Maggie Has Been Rejected 50,000 Times

This is Maggie. Britains most “unloved dog”. That’s what Britain paper “The Daily Mail” wrote in 2015. Maggie is a whippet cross who was taken to Serendipity Kennel in Cellarhead, Staffordshire as a puppy because a large family was unable to cope and care for her. For eleven years over 50,000 people who were looking for a dog overlooked Maggie. No one wanted Maggie.

What really breaks my heart at an escalated level is the thousands of children who have been rejected or abandoned by their parents. In some cases, the children are not rejected but have lost their parents to death, prison or to extreme illness. Children need parents. They need care-givers. They need love, affection and affirmation.

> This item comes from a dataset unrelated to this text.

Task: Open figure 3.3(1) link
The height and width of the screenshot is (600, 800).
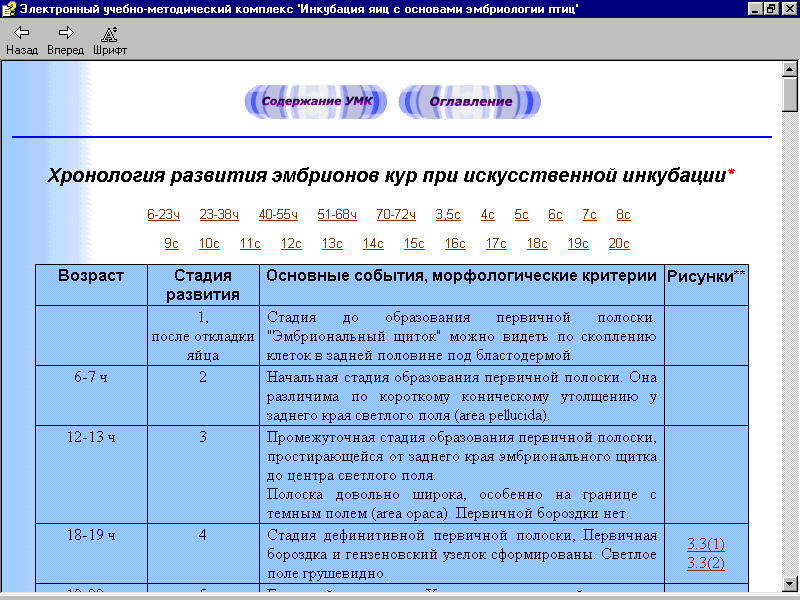Action: 706,544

It is devastating and a detriment to a Childs health to be left alone, ignored and not nurtured on every level… body, soul and spirit.

When we bring attention to loneliness, we must remember our elderly who are in nursing homes or unable to leave their homes. Thousands of our elderly have no one to visit them. They spend hours bound to a bed or to a very small square footage of space. A visit from anyone always puts a smile on their faces.

Loneliness is a real issue. No-one wants to feel like they are alone or do not have anyone they can talk to about ideas, problems or sharing things that excite them. Professional studies have proven that we are wired for social connection. From plants, animals to humans, the results are the same, when they are neglected human interaction… the outcome will be sickness and possible death.

In some cases, the cure for loneliness is relativity easy and low sacrifice. Its a simple 30 to 60 minute conversation. Its a phone call. It’s sharing a meal. Its taking a walk together. In some cases it will require more sacrifice. It’s making a relational commitment to be a friend. It’s spending time mentoring. Adopting a child. Whether a small investment of time or a larger sacrifice…

You can be someones cure for loneliness. 

5 Things to Help Fight Against Loneliness

  1. Invite someone out for coffee, breakfast, lunch or dinner. You may be the one that feels lonely. Don’t let the possible feeling of rejection stop you from inviting someone. The first invite might not work for their schedule or you may have invited the wrong person. Don’t give up. Someone wants to talk with you.
  2. Take time to call 3 people this week. Spend some time on the phone with them. Offer words of encouragement, scripture verses and a prayer before you end the conversation.
  3. Find a teen that seems to be fighting loneliness. Get permission from their parents and take them to lunch, play basketball, fishing, go get ice cream. Talk about future goals and plans. Take time to dream with them about their future. Find out what they are passionate about. Encourage them. Breathe life into their future.
  4. Treasure the moments that people give you. If someone takes out time to talk with you. Notice you. Invite you. Thank them. When you feel lonely, or you have the thought that no-one cares, remind yourself that someone took out time to call you or they sent you a card. Those small moments mean a lot. I believe when we are truly thankful for the small moments that people give us and we sow into other peoples lives, God will allow us to reap a harvest of friendships.
  5. Remember these Scriptures. Pray and ask the Lord to help you extend His presence in to someones life this week.
  • Proverbs 18:24a, “A man that hath friends must shew himself friendly…”
  • Luke 6:31, “Do to others as you would have them do to you.”
  • Ecclesiastes 4:9-10, “Two people are better off than one, for they can help each other succeed. If one person falls, the other can reach out and help. But someone who falls alone is in real trouble.”
  • John 15:12,This is my commandment: Love each other in the same way I have loved you. There is no greater love than to lay down one’s life for one’s friends.”
  • Proverbs 17:17, “A friend loves at all times, and a brother is born for a time of adversity.”